El agente uniformado avanzó para apartar al creador de Dennis pero el neandertal le detuvo.

—No —dijo con seriedad—, dejémosle un momento.

El agente se encogió de hombros y fue al Land Rover a recoger la bolsa para cadáveres.

—Cada vez que hacemos esto es como si matásemos a uno de los nuestros —dijo Stiggins en voz muy baja—. ¿Dónde ha estado, señorita Next? ¿En prisión?

—¿Por qué todos piensan que he estado en prisión?

—Porque cuando nos vimos por última vez se dirigía usted a la muerte o a la cárcel… y no está muerta.

El hacedor de Dennis se balanceaba, lamentando la pérdida de su creación.

El agente regresó con la bolsa y una colega, quien apartó delicadamente al hombre de la criatura y leyó sus derechos a unos oídos que no prestaban atención.

—Únicamente una firma en un papel impide la destrucción de los neandertales de la misma forma que él —dijo Stiggins, señalando a la criatura—. Ni siquiera haría falta una decisión parlamentaria para añadirnos a la lista de criaturas prohibidas y ser definidos como quimeras.
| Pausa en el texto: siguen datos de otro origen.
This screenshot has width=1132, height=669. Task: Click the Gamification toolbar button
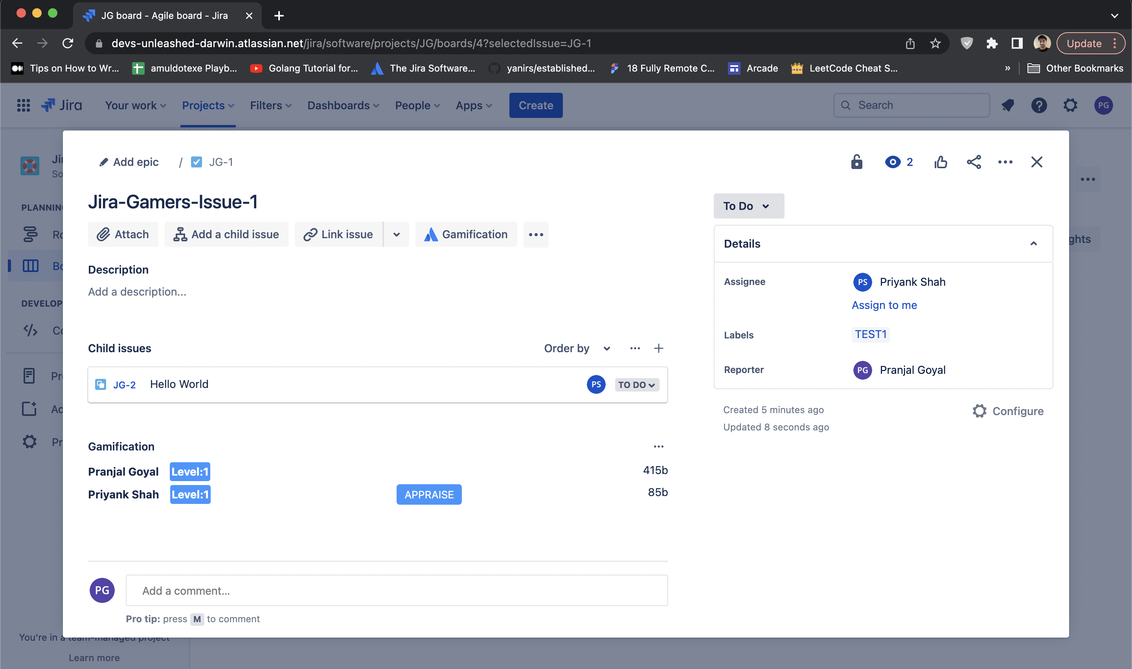[x=466, y=234]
Nos apartamos de la escena mientras los otros dos agentes abrían la bolsa y metían dentro el cuerpo de la quimera.

—¿Recuerda a Bowden Cable? —pregunté—. Es mi compañero en los detectives literarios.

—Por supuesto —respondió Stiggins—. Nos conocimos en su boda.

—¿Cómo está? —preguntó Bowden.

Stiggins le miró fijamente. Era una cortesía humana sin sentido que traía sin cuidado a los neandertales.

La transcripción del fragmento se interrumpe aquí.